Llama 4.5: Llama Community License. Permissive but includes the 700 million monthly active user cap. If your product exceeds that threshold, you need a separate commercial license from Meta. For most enterprise self-hosting, this is irrelevant — but for consumer-facing products, it is a real constraint.
For maximum commercial freedom: DeepSeek V4 wins clearly.
The Decision Framework
Choose DeepSeek V4 Pro if:
- Your primary workload is coding, math, or structured data processing
- You need MIT-level license clarity for commercial redistribution
- You want the most efficient inference architecture (Compressed Sparse Attention)
- Cost per token is the primary constraint (~$0.14/M input on open hosters)
Choose Qwen 3.7 Max if:
- Scientific reasoning and broad cognitive tasks are your priority
- You need strong multilingual performance, especially for Asian languages
- Your workload benefits from native multimodal (vision + text) understanding
- You can work with the API tier or smaller open-weight siblings
Choose Llama 4.5 Maverick if:
- You need extreme long-context (10M tokens with Scout variant)
- Hardware budget is constrained (runs on 2x H100 or even 4x consumer GPUs)
- You want a non-Chinese-origin model for compliance or geopolitical reasons
- Your MAU count stays under 700 million
The Practical Reality: Mix and Match
Most production teams in 2026 do not pick one model. They route between them:
- Triage and classification → DeepSeek V4 Flash (cheapest, fast)
- Complex reasoning and analysis → Qwen 3.7 Max (strongest general reasoner)

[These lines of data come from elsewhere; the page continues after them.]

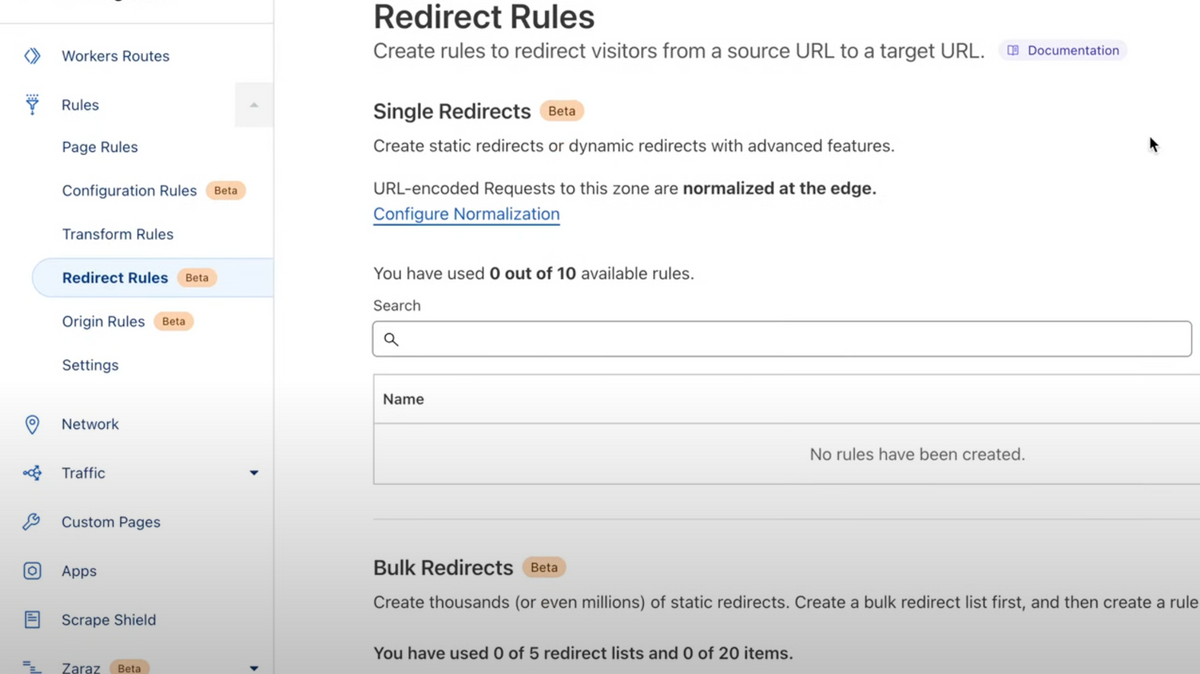Expand the Traffic menu
The image size is (1200, 674).
point(253,472)
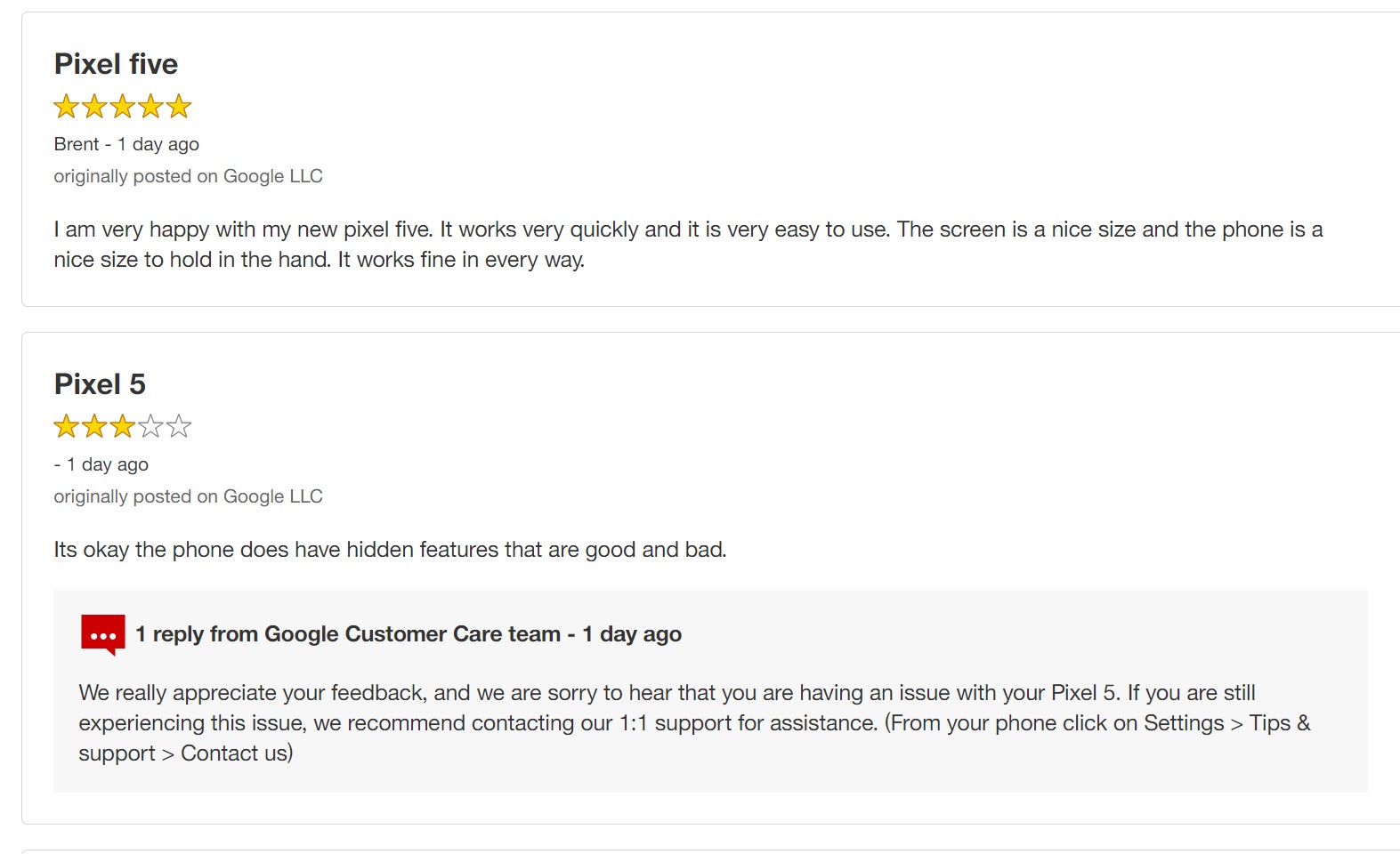Open the 'Pixel five' review title

click(x=116, y=64)
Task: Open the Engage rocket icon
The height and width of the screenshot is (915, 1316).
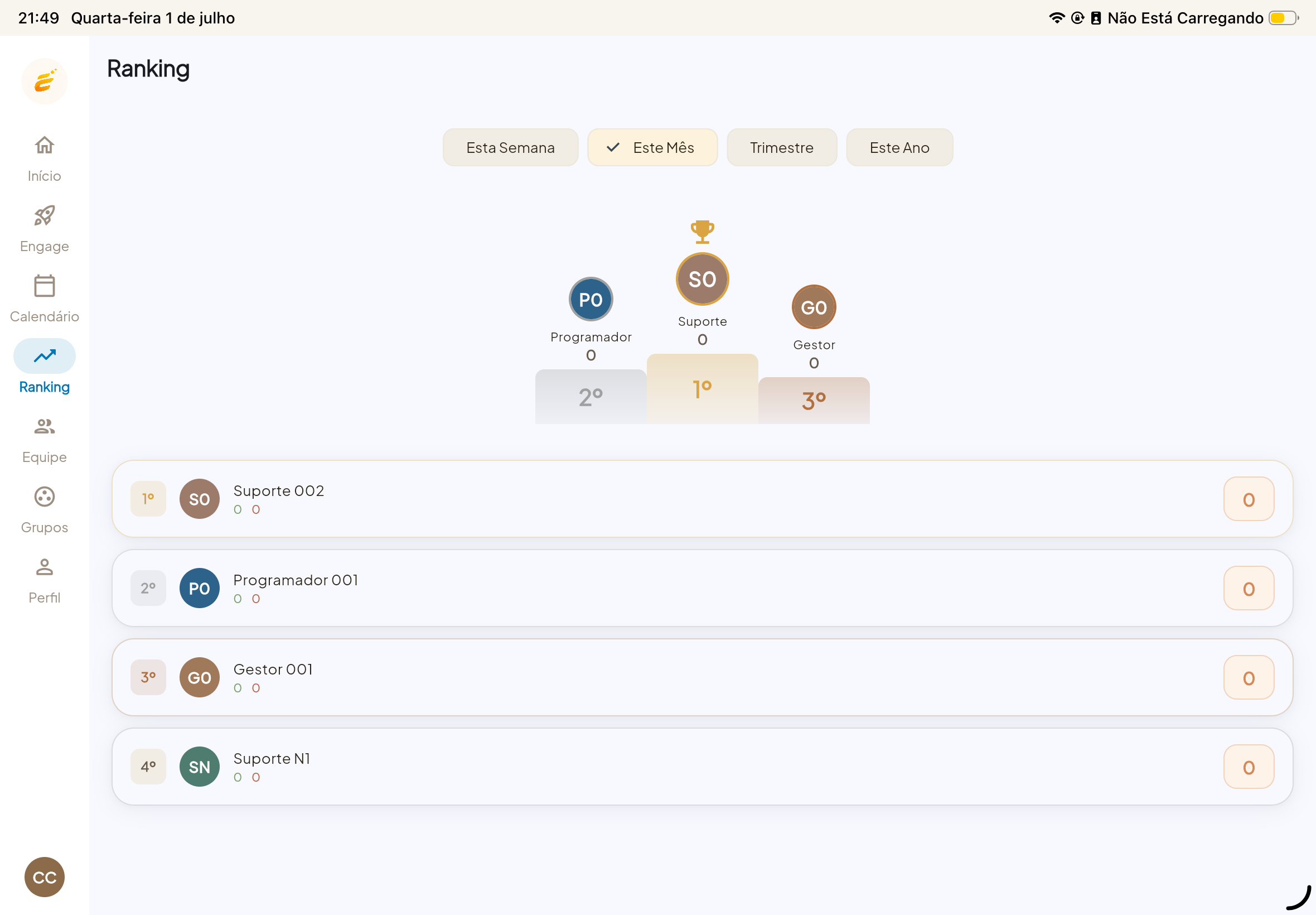Action: pos(44,215)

- Long-document processing → Llama 4.5 Scout (10M context)
- Code generation and review → DeepSeek V4 Pro (best open-weight coder)
With tools like vLLM, SGLang, or lmdeploy, you can host multiple models behind a single routing layer and dispatch based on task type. This gives you the best of all three without locking into one architecture.
Bottom Line
The open-weight gap with proprietary frontier models has effectively closed for most practical workloads. DeepSeek V4 Pro, Qwen 3.7 Max, and Llama 4.5 Maverick are all viable production choices — they just optimize for different things.
Pick the one that matches your actual workload. Or better yet, run two and route between them. The hardware costs less than a month of GPT-5.5 API bills.
Benchmark data sourced from provider model cards, SWE-Bench public leaderboard, and third-party evaluations from Presenc AI and Taskade. Hardware requirements are approximate — always validate with your specific quantization and batch size configuration.